The process of aging is associated with a loss of muscle mass. While a variety of food sources are recommended to support brain health, those containing foods rich in iron, folate, calcium, and vitamins A, C, and D, are particularly important for supporting muscle mass as well. Adequate intake of vitamin B12 among older adults is recommended to maintain the integrity of nerve cells. Foods high in vitamin B12 include eggs, fortified breakfast cereal, and certain fish, such as tuna. However, the absorption of some vitamins may be reduced due to both age-related and other changes in the gut, as well as the effect of medications like metformin, proton pump inhibitors, vitamin C supplements, colchicine, and medications that are used to treat peptic ulcers and other gastrointestinal problems. The tendency of older adults to become dehydrated can also affect the ability to absorb nutrients, and an increase in water intake as well as fresh fruits and vegetables can help to overcome dehydration. Special nutritional considerations for older adults should include an understanding of maintaining adequate nutrient and fluid intake, the client’s sensitivities to certain foods, and any challenges with chewing or swallowing.

Unfolding Case Study

Part A

Read the following clinical scenario and then answer the questions that follow. This case study will evolve throughout the chapter.

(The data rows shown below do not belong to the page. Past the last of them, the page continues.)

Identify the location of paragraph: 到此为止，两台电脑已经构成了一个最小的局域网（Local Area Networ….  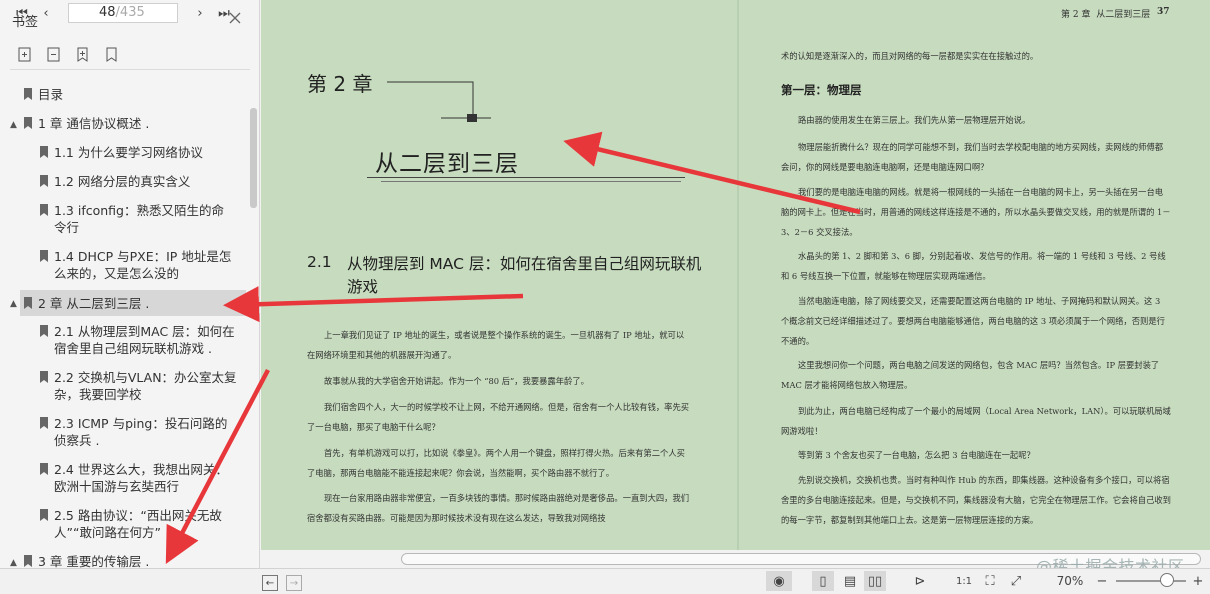
(976, 421).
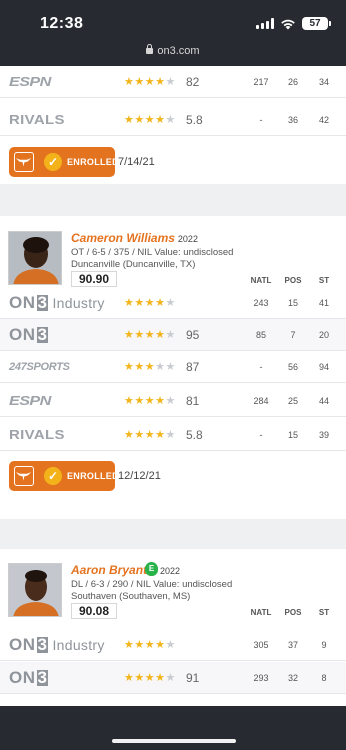 The image size is (346, 750). I want to click on natl-rank: 243, so click(261, 303).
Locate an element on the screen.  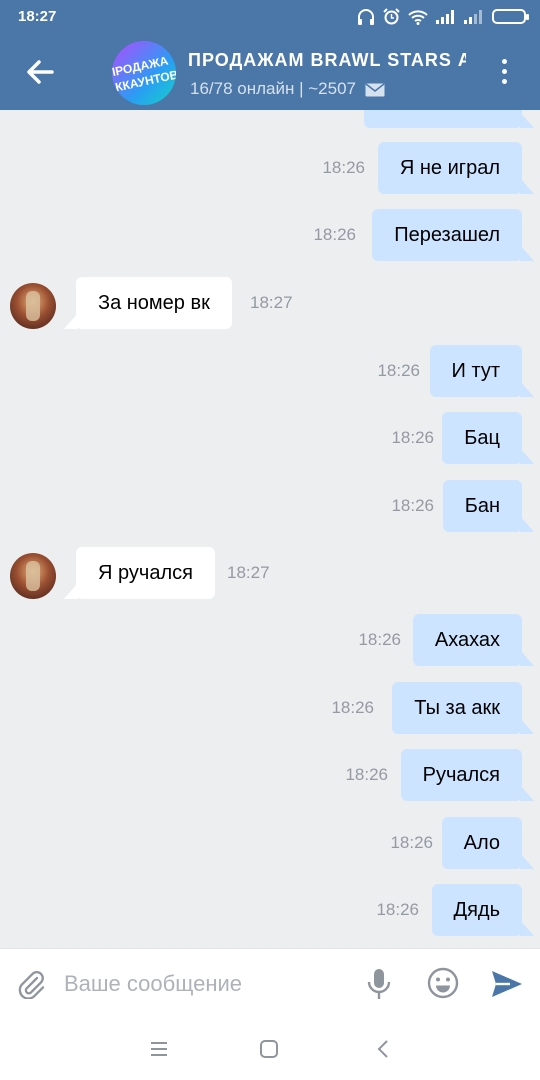
message-in: Я ручался 18:27 is located at coordinates (270, 573).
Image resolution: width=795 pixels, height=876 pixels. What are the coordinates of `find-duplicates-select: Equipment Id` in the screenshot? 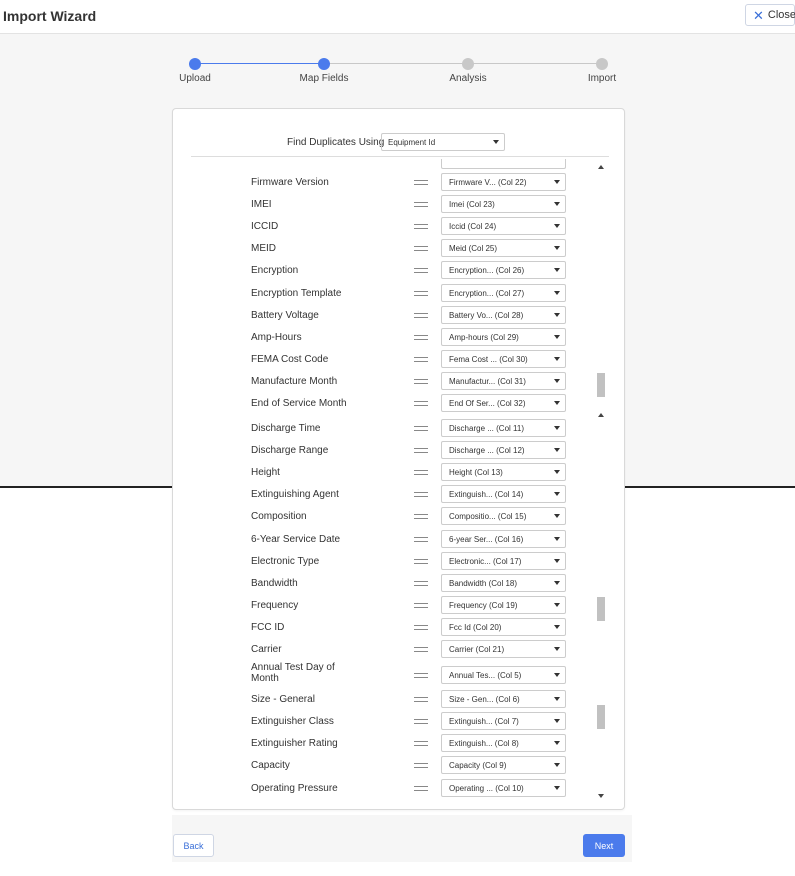 It's located at (443, 142).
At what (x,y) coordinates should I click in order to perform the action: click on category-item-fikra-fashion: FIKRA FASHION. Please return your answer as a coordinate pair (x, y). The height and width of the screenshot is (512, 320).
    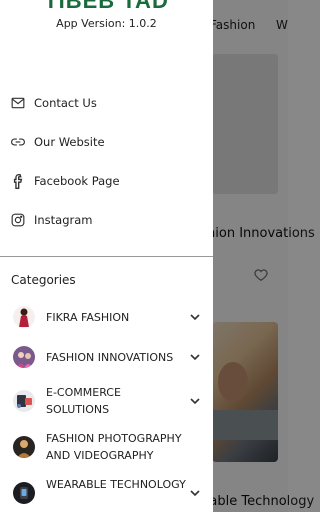
    Looking at the image, I should click on (106, 317).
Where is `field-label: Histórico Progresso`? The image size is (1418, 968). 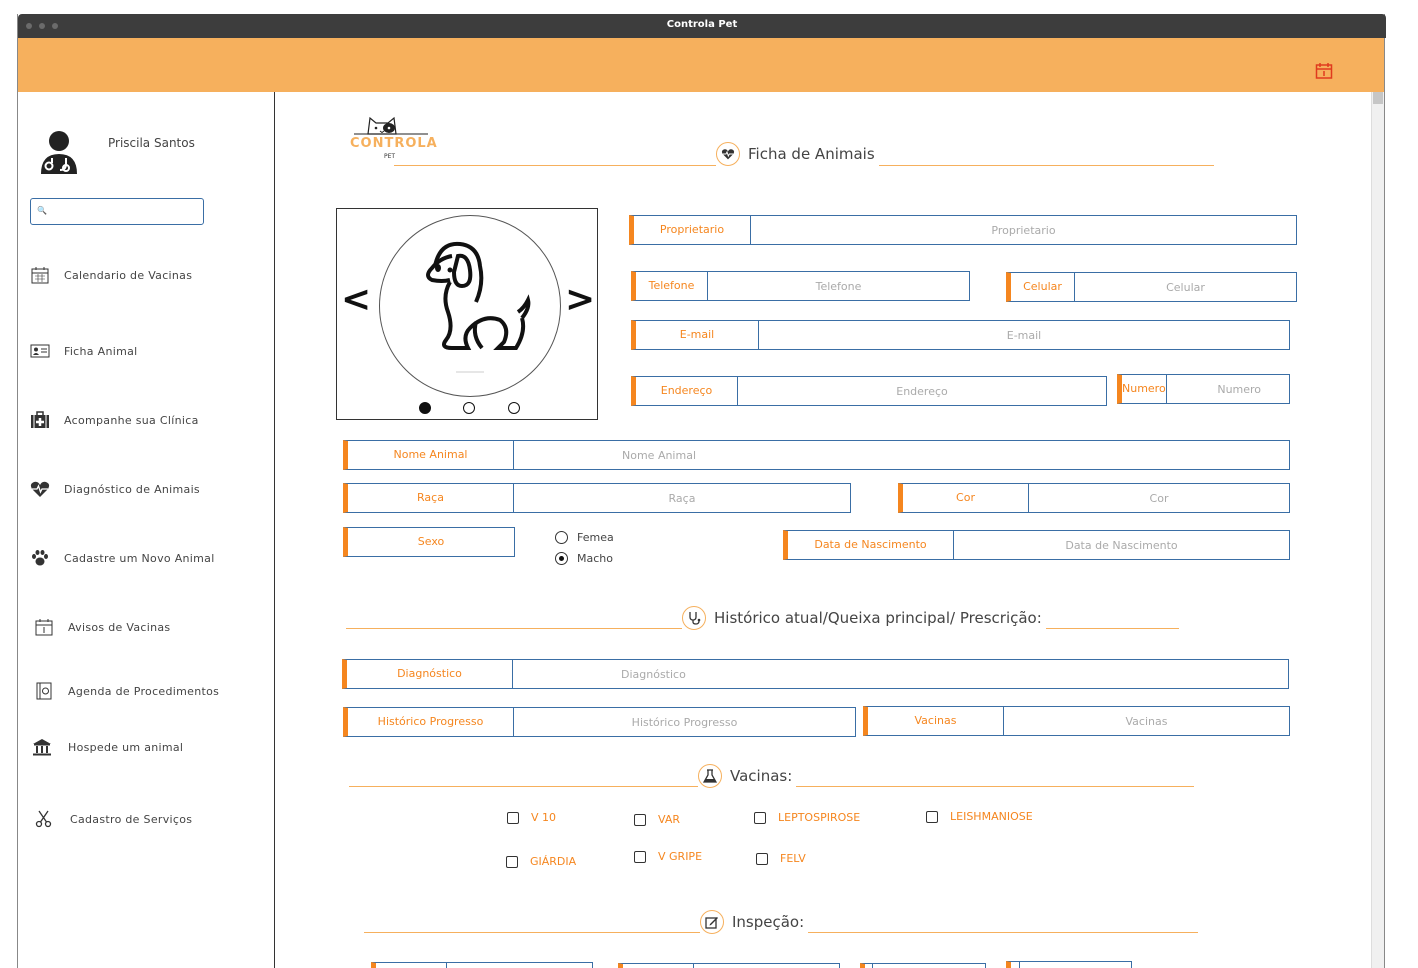 field-label: Histórico Progresso is located at coordinates (431, 722).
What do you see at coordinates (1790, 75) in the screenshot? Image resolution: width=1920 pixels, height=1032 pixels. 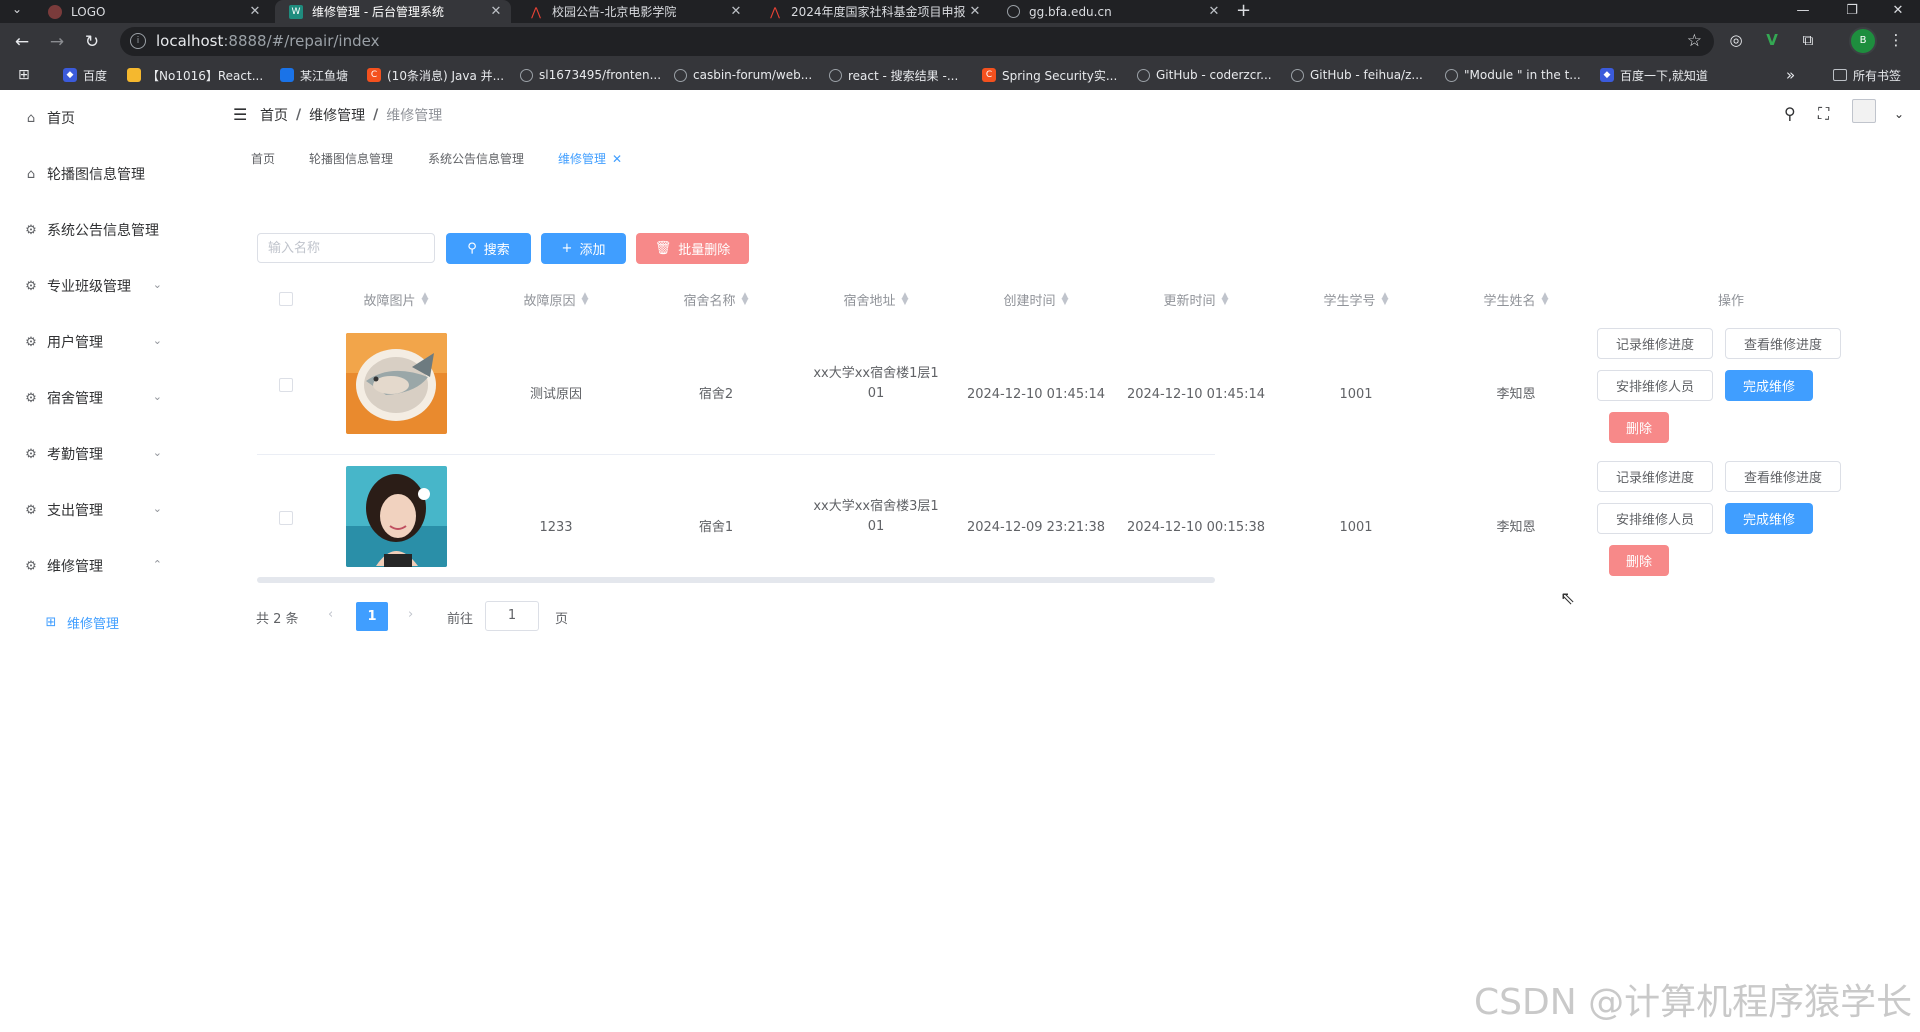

A nurse working in an internal medicine clinic is assessing John Everett, a 77-year-old Black male. His daughter accompanies him for this routine exam. The nurse asks about John’s appetite and recent food intake. He reports that he eats “ok,” but his daughter says that he is not eating very well. The nurse reviews John’s record and notes that he has lost 10 lbs since his last visit. John lives alone, and his daughter is concerned he is not eating enough nutritious food.

Which of the following age-related findings is associated with older adults?
  1. Increased appetite
  2. Decreased muscle mass
  3. Increased caloric intake
  4. Decreased hydration requirements
Which of the following statements by the client indicates that he is at risk for impaired nutrient absorption?
  1. “I don’t drink much water.”
  2. “I eat canned vegetables.”
  3. “I take my blood pressure medicine with food.”
  4. “I eat a lot of snacks and small meals.”